A vitória de Lula foi muito apertada, obtida às 19h56 de ontem, quando 98,91% das urnas já estavam apuradas e era impossível reverter o resultado, apurados 117.305.567 votos válidos. Foram registrados 1.751.415 votos brancos (1,43%) e 3.889.466 votos nulos (3,16%). A abstenção chegou a 20,90%. Destaca-se a atuação do presidente do Tribunal Superior Eleitoral (TSE), ministro Alexandre de Moraes, que matou no peito toda a turbulência do dia da votação, sobretudo a atuação de setores das forças policiais com claro propósito de dificultar o acesso às urnas da população mais propensa à votar no petista. No final do dia, minimizou as ocorrências e proclamou o resultado oficial.
Essa vitória apertada de Lula não tisna a
envergadura da mudança que significa, porque praticamente retoma o fio da
história interrompido com a impeachment da ex-presidente Dilma Rousseff (PT),
com duas preocupações: a centralidade das políticas de combate à pobreza e a
pacificação do país. “Não interessa a ninguém viver numa família onde reina a
discórdia. É hora de reunir de novo as famílias, refazer os laços de amizade
rompidos pela propagação criminosa do ódio. A ninguém interessa viver em um
país dividido, em permanente estado de guerra”, disse.
Embora o silêncio de Bolsonaro seja uma
preocupação, o establishment político reagiu de forma muito positiva. O
presidente da Câmara, Arthur Lira (PP-AL), logo após o resultado, reconheceu a
vitória de Lula e defendeu a pacificação do país. O presidente do Senado,
Rodrigo Pacheco (PSD-MG), foi na mesma linha. Bolsonaro, ao não reconhecer
imediatamente a vitória de Lula, sinaliza dificuldades na transição para o novo
governo. Entretanto, Lula conta com amplo apoio das instituições e
solidariedade internacional muito robusta, simbolizada pelo rápido
reconhecimento de sua vitória pelo presidente dos Estados Unidos, Joe Biden.

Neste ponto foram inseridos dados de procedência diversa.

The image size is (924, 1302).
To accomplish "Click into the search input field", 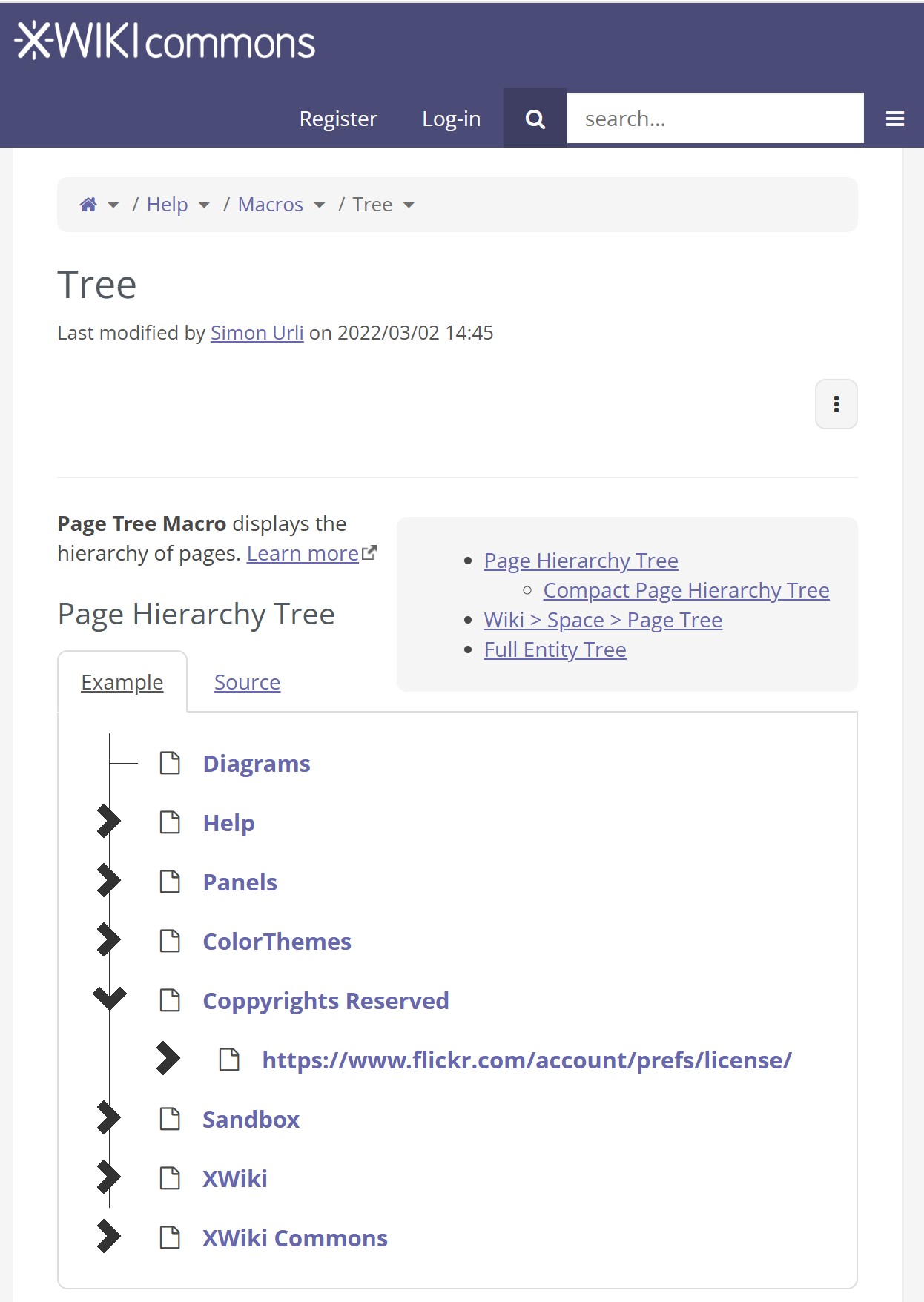I will click(714, 119).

Bolsonaro obteve uma grande vitória
eleitoral em São Paulo, com a eleição de Tarcísio de Freitas. Mas não levou o
Rio Grande do Sul, com a vitória do tucano Eduardo Leite, o primeiro
ex-governador do estado a ser eleito pela segunda vez, que derrotou seu aliado
de primeira hora, o ex-ministro Onyx Lorenzoni. Com a grande votação e aliados
importantes nos governos dos três maiores estados do Sudeste — São Paulo, Rio
de Janeiro e Minas Gerais —, continua sendo a segunda maior liderança do país.

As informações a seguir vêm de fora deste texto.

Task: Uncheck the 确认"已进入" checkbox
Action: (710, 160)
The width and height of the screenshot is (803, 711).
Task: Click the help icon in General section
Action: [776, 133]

Sua manifestação sobre o resultado das eleições, aguardada para hoje, é muito
importante para a normalidade do processo democrático.
Problemas objetivos
A escolha feita pelo povo nas urnas precisa
ser respeitada. Isso depende do candidato derrotado, mas sobretudo da força das
instituições e da maioria da sociedade, que deseja a volta à normalidade da
vida nacional. Teremos um período de transição de dois meses, no qual a
cooperação entre o atual governo e a equipe de transição do presidente eleito
será fundamental. As sequelas da disputa eleitoral serão duradouras, mas as
feridas precisam ter cicatrização acelerada. A sociedade sangra com as disputas
entre parentes e amigos, divergências que perdurarão, mas não comportam
inimizades e violências.
A democracia tem dois pilares: a
alternância de poder e o direito ao dissenso das minorias. É preciso
respeitá-los, de um lado pelos que hoje estão no poder, de outro pelos que vão
assumi-lo. Diante de uma grande encruzilhada, o país tem um longo caminho a
seguir. Não se trata apenas do bem-estar imediato, por todos almejado, mas de
construir um futuro melhor para as futuras gerações, diante de um mundo no qual
as mudanças ocorrem numa velocidade que muitos não conseguem acompanhar.
Num cenário desses, a reação de muitos,
quiçá até da maioria, às vezes é tentar congelar o tempo ou fazê-lo andar para
trás. Isso não é possível. As ideias reacionárias vêm de um passado imaginário,
no qual os velhos problemas são apagados, como se não fossem os trilhos que nos
trouxeram às mazelas atuais. Entretanto, os problemas que estão na esfera do
comportamento, dos costumes, da tradição, das religiões são de ordem subjetiva.
Os grandes problemas nacionais são de ordem
objetiva, estão na esfera das nossa realidade, impactada pela globalização da
economia, pelas novas tecnologias, pelas novas formas de produção, pelos novos
laços sociais. Nossa integração à economia mundial perde complexidade em termos
de balança comercial. Nossa vocação natural de produtor de commodities de
minérios e alimentos na divisão internacional do trabalho é uma vantagem
estratégica, porém não basta para assegurar o nosso pleno desenvolvimento.
Temos graves deficiências de infraestrutura
e é flagrante a deterioração do nosso padrão de urbanização. As abissais
desigualdades sociais são agravadas pela precarização do trabalho e por nosso
secular racismo estrutural. Velhas práticas políticas patrimonialistas,
clientelísticas e fisiológicas, em contradição com o Estado democrático de
direito e suas instituições, enfraquecem o nosso sistema político e corrompem
os partidos. Ninguém enfrenta essas tarefas sozinho.